I'm pondering, and I think it feels weird to me to have a player rolling/declaring where a person IRL doesn't have impact on it. So a roll for determining how positive a social interaction seems ok to me because I'd like to think what a person does has an impact on social interactions. A roll to see if a character is able to solve an engineering problem seems ok to me because I'd like to think the effort and training a person has would have an impact on that. A roll to find a forge that exists seems ok to me because I'd like to think peoples effort and luck determine whether they can locate things.*
It feels different to me to have the DM (as an oracle checking procedure; perhaps using dice perhaps not) consult a (maybe not yet fully rendered) mental-map to see if a forge exists, than it does for me as the PC to have the forge come into existence because I want it to. I'm imagining a twilight zone episode where the world the main character hasn't seen yet doesn't exist until they go look. Say the main character is looking for a store of some sort - it feels like a very different episode to me if the show has the between-the-seconds craftsmen building out what's there according to some pre-made plan, vs. them listening in on the characters thoughts and altering the plans based on what the character in the show wants. Or it feels like a very different theological world view to have a world created where humanity can "succeed" if they all work together and do the right thing, vs. a world where the divine decides each day to nudge things against whatever rules of science others might see and miraculously reward/punish folks based on what they've done.
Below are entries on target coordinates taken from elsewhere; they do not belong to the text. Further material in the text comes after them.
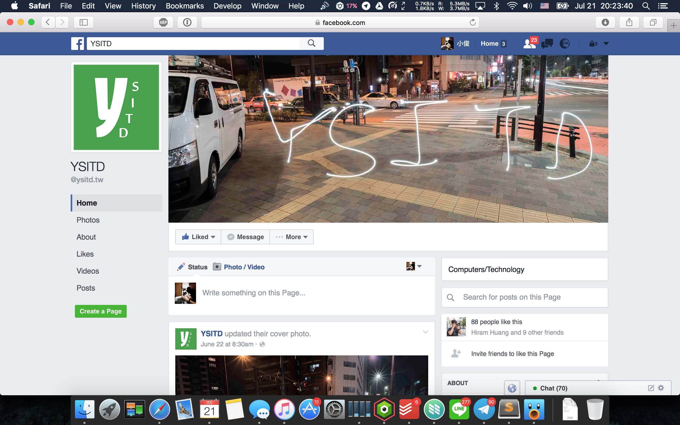Toggle the Liked button for YSITD

click(198, 237)
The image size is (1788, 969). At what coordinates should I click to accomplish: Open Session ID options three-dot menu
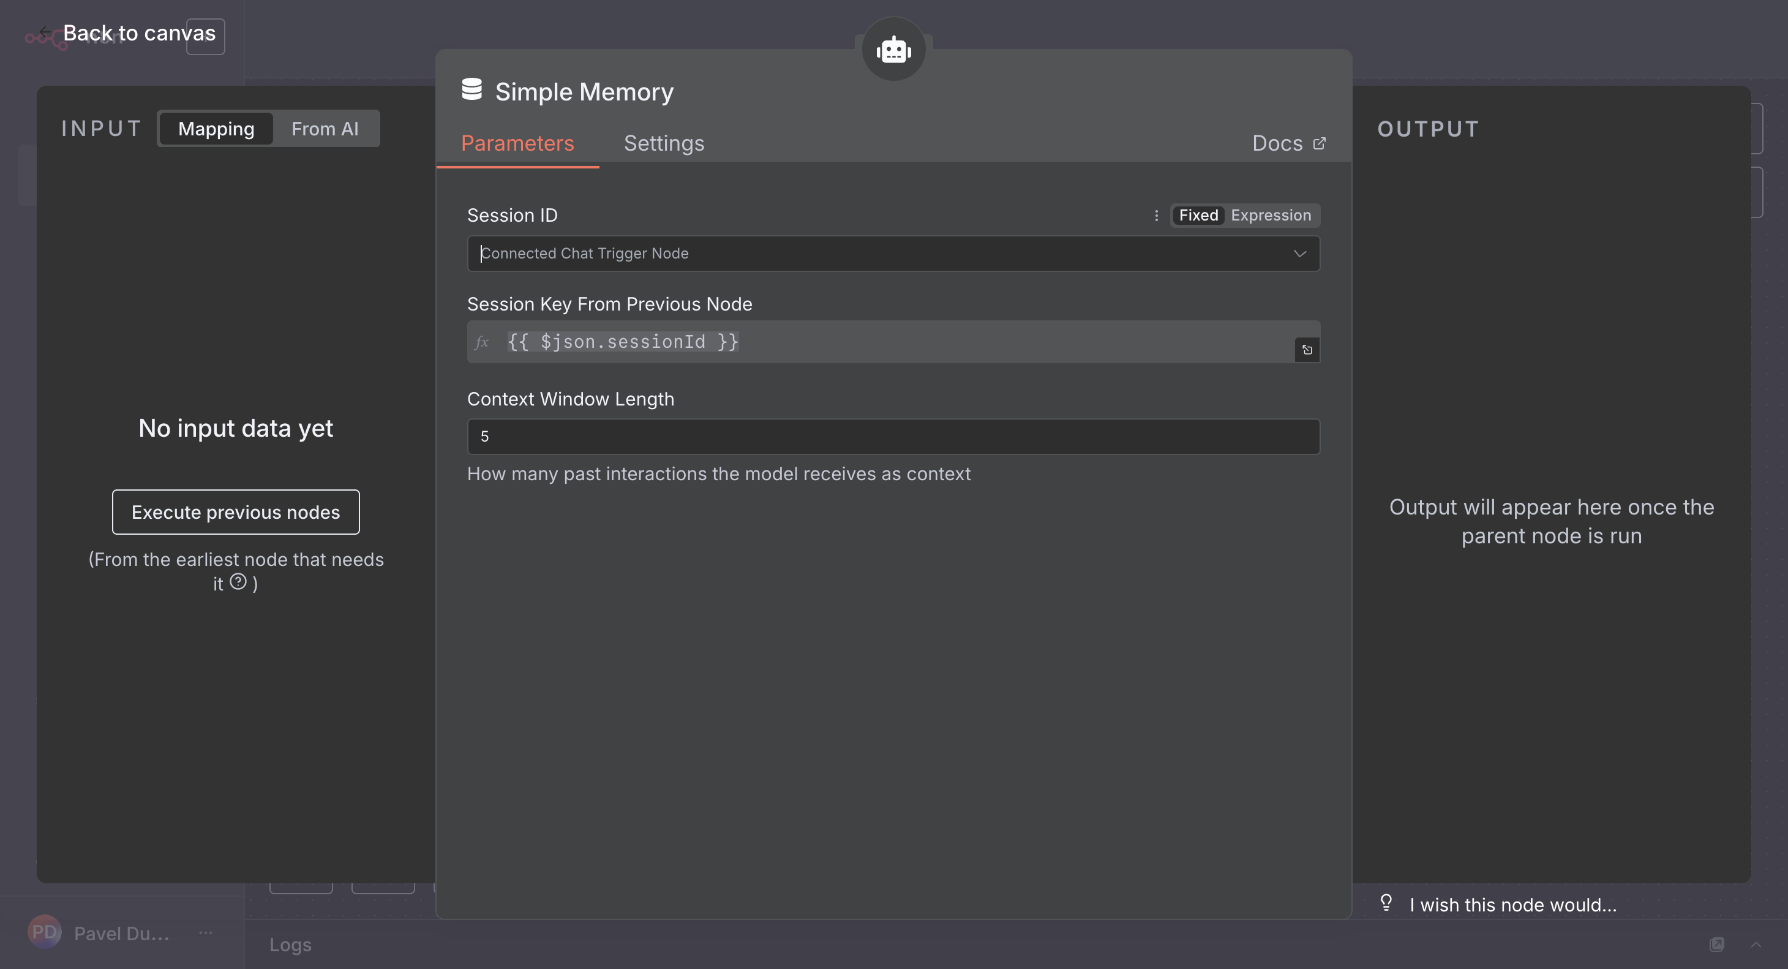coord(1156,216)
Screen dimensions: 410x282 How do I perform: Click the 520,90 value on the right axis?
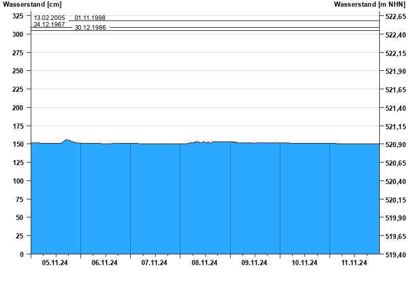point(395,145)
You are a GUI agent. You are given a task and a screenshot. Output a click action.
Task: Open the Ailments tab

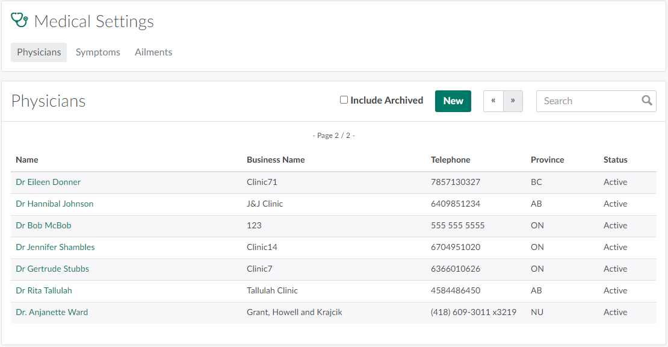[153, 52]
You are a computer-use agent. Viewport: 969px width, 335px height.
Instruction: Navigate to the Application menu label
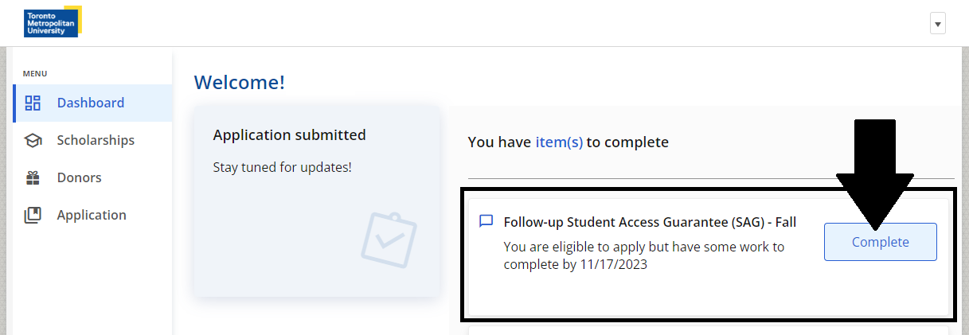tap(92, 215)
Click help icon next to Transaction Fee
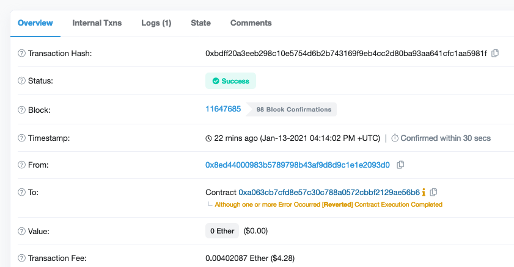514x267 pixels. click(x=21, y=258)
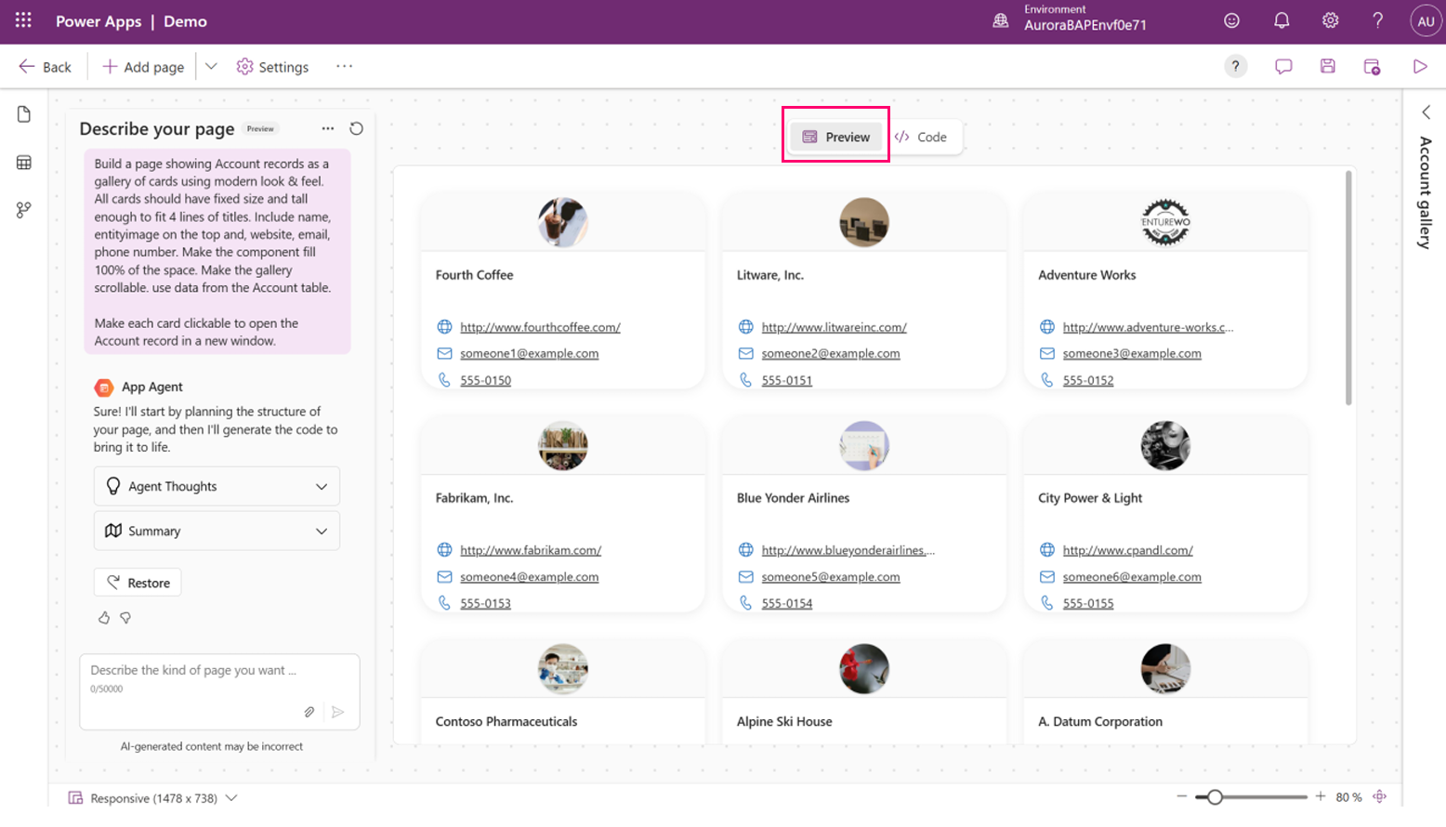
Task: Click the refresh icon beside Describe your page
Action: 356,128
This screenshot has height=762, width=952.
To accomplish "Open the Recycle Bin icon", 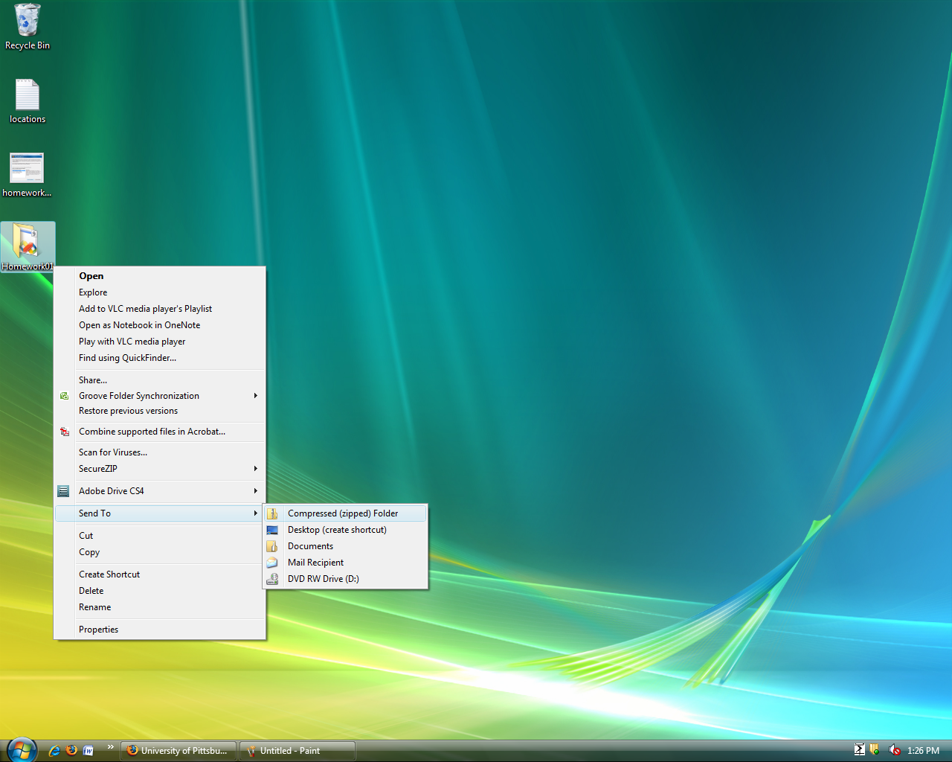I will pyautogui.click(x=27, y=22).
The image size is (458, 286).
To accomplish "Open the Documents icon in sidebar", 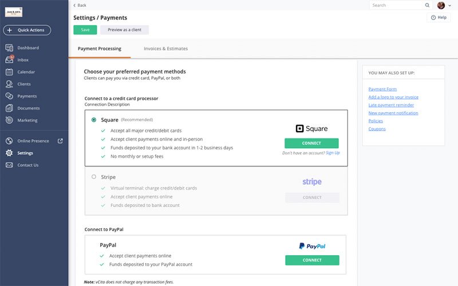I will coord(9,108).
There is of course a tension there. I'd like for the world I'm exploring to have things interesting to my character in it - and not be too real life in terms of the random bad stuff that seems to happen in terms of drudgery and pain and set backs. And so I do want the DM to have built (or be rendering) the world based on those general desires.
So maybe a better example is a Star Trek:TNG episode where someone wants to go in the holodeck to experience what a well trained explorer might experience on some planet, specifically in regards to discovering ancient ruins. They call up that program and go have some recreation time. It feels like a very different holodeck program if the holodeck is generating parts of that planet full of interesting things at an appropriate difficulty level for the crew member to go check out and the crew member wondering if they'll see something in particular or not, as compared to a holodeck program that takes verbal cues from the crew member about what it should generate around the next virtual corner.
Or similarly, when one starts up Minecraft there are a lot of options and mods to set what is in the world before you start playing so that you're pretty sure you'll find interesting things. And then you can go off in survival mode and see what you can find. Or you can set it on creative mode and hit a button or type a command to have the game spawn whatever you want if it wasn't there. Survival mode seems very different from creative mode.
Is creative mode weird to the survival mode player just because it's not survival mode (because the creative mode things weren't in the survival mode rules)? Or is it because there's a difference in kind? Where would a "stochastic creative mode", where you can try to spawn things in parts of the screen you hadn't seen yet, but there's a chance of failure, fall?
Edit:
* Disclaimer: I'm trying to think of who I have roll if the player is shopping and wants to see if a certain thing is in stock or not. I certainly have had the player roll instead of me sometimes if I was ambivalent, but didn't want the store to just become magic Christmas land. In other cases I might say it is just there or just not there based on how I picture the store. That feels somewhat akin to having a table in the book that gives what percentage chance each thing is in stock - and if such a table were there (instead of being generated on the fly in my head), I'm not sure if it matters if the PC rolls or the DM rolls. So the forge thing isn't that totally out there. But having all the locations be completely random feels different to me from having some that would certainly have it, some that certainly wouldn't, and some that might. If forges are a common occurrence, then a big chance of having it in that hex seems great. But if random forges in the woods are rare, then the chance should be small. --- The key to being a Bayesian is how the prior is set, and in many cases it makes all the difference.